The EB yield of a Chlamydia-infected cell is highly dependent on the RB radius and the number of inclusions. In Figure 4a we present the EB yield versus the number of inclusions for average RB radii of 0.5 μ m (blue), 0.55 μ m (red), 0.6 μ m (yellow), and 0.65 μ m (green). For normal sized RBs (~0.5–0.6 μ m) there is an increase in the EB yield for an increase in inclusion numbers until some optimal level, after which point the EB yield decreases toward no EBs (that is, persistence). We note that for small RBs (0.5 μ m) the optimal number of inclusions is predicted to have not been reached after 20 inclusions; thus persistence is very unlikely to occur with the smaller RBs (Fig. 4a). A slightly larger RB (~0.55 μ m) will produce its greatest EB yield with ~9 inclusions and any more inclusions will decrease the yield towards a persistent mode of growth. The optimal number of inclusions for larger RBs will be reached with fewer inclusions. For a large RB (≥ ~0.65 μ m) the maximum EB yield occurs with one inclusion (Fig. 4a). If RBs have a radius of 0.65 μ m and there is one inclusion, normal development will ensue but if there are two inclusions, persistence will be the outcome. Therefore, to distinguish normal development from persistent growth we calculated, from our deterministic model, an analytical curve for the threshold between these cases. In Figure 4b we display this threshold curve. Persistence is more likely with greater RB radius and with more inclusions. The relationship we present in Figure 4b requires experimental validation.

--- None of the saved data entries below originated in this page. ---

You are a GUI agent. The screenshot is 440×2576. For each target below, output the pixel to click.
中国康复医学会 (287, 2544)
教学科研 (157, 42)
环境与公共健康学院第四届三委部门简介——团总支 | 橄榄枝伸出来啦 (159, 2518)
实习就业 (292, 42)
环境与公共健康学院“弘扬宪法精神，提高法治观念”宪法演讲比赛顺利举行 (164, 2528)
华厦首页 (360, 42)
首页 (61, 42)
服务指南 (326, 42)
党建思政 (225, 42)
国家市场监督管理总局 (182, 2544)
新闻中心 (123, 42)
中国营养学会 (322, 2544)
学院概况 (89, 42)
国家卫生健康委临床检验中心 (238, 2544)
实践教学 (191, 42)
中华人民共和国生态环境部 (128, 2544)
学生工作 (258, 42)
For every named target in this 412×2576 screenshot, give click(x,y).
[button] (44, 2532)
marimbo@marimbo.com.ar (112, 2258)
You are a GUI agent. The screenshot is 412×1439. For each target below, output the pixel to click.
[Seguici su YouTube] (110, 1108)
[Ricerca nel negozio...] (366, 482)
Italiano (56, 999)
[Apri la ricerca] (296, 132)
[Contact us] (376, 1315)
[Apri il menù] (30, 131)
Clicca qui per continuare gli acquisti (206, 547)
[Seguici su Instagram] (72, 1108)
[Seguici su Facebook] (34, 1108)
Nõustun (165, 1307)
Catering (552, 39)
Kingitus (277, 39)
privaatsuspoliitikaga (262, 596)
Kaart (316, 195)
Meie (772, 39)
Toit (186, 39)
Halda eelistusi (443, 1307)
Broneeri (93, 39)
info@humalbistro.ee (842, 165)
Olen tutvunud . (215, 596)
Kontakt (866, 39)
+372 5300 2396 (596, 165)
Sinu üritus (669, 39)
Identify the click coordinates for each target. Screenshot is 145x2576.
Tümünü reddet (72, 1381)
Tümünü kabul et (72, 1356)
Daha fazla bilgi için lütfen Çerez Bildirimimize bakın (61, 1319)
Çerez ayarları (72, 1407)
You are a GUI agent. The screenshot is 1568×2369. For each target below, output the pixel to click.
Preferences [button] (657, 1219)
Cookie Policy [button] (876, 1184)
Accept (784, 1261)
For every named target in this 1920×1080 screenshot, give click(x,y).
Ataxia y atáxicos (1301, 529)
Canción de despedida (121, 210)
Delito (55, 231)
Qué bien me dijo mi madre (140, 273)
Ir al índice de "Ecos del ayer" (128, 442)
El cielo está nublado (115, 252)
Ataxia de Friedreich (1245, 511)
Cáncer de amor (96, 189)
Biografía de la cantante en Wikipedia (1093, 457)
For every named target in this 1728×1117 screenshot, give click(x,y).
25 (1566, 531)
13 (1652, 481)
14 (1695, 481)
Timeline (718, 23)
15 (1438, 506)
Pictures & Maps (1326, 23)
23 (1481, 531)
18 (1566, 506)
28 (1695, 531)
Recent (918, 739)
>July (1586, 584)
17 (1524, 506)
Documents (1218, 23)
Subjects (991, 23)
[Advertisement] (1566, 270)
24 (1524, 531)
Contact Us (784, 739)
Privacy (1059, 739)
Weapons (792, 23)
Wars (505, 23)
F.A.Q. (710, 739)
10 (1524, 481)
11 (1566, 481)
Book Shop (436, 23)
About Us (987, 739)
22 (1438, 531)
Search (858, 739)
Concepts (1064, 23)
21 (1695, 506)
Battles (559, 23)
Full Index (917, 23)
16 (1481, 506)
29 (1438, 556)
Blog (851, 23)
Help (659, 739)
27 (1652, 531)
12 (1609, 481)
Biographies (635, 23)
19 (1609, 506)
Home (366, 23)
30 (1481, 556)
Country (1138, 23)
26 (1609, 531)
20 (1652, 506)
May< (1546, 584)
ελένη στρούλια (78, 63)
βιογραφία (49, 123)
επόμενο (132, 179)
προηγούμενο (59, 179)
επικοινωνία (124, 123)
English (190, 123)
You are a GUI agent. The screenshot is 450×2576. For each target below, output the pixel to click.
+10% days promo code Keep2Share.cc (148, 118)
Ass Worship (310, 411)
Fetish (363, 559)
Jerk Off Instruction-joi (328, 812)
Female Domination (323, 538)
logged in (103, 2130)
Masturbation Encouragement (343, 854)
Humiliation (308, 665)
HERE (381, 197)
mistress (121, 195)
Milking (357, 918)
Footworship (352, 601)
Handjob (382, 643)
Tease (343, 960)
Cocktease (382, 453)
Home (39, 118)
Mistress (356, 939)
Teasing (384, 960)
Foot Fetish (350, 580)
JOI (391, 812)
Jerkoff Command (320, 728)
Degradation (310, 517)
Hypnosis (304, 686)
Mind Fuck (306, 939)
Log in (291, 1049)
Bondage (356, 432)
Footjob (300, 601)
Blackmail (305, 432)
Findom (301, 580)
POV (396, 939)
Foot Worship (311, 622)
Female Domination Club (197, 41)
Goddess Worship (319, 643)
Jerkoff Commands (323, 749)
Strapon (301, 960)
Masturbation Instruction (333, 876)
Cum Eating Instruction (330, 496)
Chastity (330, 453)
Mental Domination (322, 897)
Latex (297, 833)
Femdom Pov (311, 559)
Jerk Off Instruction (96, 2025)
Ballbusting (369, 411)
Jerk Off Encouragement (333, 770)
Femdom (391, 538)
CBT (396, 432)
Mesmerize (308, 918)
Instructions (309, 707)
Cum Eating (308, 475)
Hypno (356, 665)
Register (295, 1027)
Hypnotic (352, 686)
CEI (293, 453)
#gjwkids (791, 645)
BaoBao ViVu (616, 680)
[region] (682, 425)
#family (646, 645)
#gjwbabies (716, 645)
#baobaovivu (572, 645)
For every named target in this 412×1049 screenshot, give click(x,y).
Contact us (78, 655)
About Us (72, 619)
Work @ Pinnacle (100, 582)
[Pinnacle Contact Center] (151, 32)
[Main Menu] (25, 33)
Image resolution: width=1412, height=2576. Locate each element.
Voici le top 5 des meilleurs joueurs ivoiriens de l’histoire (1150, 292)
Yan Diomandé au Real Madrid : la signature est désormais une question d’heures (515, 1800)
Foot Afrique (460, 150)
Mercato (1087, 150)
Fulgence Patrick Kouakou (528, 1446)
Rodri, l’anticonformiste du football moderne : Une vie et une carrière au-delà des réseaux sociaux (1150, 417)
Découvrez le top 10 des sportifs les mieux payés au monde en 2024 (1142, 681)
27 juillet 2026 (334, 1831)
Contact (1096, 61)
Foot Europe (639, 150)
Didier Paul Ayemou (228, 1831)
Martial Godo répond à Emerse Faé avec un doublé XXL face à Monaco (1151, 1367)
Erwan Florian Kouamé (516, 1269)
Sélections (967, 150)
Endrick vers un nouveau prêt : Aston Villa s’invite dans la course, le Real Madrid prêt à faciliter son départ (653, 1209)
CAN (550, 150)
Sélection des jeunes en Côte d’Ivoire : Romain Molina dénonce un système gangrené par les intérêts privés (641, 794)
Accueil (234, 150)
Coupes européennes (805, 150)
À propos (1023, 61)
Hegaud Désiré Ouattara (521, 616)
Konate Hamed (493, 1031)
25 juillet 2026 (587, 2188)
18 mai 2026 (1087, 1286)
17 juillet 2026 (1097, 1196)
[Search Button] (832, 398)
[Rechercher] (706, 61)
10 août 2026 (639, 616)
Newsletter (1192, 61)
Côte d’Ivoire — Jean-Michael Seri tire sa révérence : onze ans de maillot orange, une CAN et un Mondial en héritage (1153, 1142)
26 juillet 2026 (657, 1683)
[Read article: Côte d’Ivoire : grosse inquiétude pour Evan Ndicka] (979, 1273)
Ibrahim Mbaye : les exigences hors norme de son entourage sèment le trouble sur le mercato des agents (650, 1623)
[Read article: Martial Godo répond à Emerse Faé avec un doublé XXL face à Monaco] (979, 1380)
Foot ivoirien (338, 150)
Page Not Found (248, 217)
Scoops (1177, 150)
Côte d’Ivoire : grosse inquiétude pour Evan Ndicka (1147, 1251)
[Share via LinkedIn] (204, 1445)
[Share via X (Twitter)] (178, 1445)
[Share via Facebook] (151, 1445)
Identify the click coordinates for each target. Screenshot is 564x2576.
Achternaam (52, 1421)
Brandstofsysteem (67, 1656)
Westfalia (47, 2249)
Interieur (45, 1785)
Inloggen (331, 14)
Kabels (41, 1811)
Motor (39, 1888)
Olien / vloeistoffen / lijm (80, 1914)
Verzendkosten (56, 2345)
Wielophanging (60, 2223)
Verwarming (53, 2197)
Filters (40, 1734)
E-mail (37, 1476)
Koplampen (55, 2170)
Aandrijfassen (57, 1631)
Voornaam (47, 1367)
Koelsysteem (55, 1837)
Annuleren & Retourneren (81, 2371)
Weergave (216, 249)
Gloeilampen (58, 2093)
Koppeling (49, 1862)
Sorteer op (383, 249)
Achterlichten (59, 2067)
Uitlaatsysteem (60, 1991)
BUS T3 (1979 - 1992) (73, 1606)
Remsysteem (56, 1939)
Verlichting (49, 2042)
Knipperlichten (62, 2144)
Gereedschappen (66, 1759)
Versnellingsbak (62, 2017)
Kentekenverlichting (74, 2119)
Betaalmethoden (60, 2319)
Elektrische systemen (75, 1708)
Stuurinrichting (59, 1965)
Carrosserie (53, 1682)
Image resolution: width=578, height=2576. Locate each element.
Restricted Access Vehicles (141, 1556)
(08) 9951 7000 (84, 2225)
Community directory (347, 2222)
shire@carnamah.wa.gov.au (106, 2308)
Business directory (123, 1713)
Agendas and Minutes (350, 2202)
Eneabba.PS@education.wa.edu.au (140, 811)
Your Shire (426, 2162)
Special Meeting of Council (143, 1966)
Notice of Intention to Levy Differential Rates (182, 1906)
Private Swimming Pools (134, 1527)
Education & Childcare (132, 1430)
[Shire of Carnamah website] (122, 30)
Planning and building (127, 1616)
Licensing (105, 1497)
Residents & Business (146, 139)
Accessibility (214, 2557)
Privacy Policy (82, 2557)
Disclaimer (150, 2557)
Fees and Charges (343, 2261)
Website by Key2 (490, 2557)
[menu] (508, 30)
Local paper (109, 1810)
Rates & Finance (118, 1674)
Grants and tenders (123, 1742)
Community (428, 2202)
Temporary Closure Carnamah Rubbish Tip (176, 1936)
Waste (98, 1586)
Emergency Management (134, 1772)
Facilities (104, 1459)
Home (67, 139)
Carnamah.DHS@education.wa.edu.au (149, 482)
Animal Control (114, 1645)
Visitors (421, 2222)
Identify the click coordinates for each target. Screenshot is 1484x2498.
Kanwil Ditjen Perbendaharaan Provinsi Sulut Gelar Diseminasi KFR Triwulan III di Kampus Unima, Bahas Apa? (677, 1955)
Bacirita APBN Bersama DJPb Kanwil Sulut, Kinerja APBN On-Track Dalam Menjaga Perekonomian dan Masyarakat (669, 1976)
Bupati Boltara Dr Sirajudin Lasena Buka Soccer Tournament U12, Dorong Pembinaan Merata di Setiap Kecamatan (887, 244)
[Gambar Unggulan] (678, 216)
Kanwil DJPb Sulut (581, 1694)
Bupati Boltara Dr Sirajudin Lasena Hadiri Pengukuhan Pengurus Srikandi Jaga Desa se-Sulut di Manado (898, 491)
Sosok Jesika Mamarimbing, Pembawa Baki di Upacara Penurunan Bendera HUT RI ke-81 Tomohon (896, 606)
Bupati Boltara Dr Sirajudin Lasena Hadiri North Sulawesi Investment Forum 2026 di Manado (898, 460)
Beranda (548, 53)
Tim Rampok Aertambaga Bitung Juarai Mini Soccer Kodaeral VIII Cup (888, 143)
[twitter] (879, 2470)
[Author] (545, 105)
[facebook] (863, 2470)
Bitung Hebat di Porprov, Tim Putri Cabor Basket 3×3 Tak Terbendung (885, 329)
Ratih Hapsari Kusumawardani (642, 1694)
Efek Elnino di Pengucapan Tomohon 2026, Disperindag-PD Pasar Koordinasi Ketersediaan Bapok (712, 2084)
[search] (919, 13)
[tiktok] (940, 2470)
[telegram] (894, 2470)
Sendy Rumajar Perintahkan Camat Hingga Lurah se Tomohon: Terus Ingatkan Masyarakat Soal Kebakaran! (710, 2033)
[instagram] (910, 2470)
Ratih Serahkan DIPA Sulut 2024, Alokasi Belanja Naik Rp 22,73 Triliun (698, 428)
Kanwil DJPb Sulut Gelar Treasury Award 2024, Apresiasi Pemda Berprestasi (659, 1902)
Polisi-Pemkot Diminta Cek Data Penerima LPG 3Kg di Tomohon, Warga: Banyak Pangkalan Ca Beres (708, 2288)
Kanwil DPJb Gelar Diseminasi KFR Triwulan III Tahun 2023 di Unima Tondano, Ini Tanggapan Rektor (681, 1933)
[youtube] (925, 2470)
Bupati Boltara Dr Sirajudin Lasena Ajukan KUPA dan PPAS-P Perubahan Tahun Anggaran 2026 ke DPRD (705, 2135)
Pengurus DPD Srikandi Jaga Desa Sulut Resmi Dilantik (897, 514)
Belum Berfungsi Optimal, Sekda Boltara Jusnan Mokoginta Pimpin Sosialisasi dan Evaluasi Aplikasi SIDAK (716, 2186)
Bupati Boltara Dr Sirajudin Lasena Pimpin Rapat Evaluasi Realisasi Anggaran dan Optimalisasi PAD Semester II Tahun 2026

But it appears to be consistent with experimental observations and it is the quantitative logical conclusion of our T3S contact-dependent hypothesis for modulation of chlamydial development.

Figure 4
figure 4

(a) The effect of the number of inclusions on the EB yield; average RB radii of 0.5 μ m (blue), 0.55 μ m (red), 0.6 μ m (magenta), and 0.65 μ m (green). (b) Threshold curve distinguishing normal development or persistent mode of growth as predicted by the size of the RB radius and the number of inclusions. Parameter values used were: doubling time td = 1.8 hrs, rate of RB detachment k = 1.3 hrs-1, EB radius re = 0.1 μ m, rate of RB-to-EB differentiation μ = 0.25 hrs-1, average spacing between T3S needles on the RB surface L = 0.04 μ m, length of T3S needles l p = 0.0078 μ m, volume of host cell CellVol = 2400 μ m3, proportion of cell not available for inclusion growth ε = 0.3, and threshold number of T3S needles per RB Plim = 23.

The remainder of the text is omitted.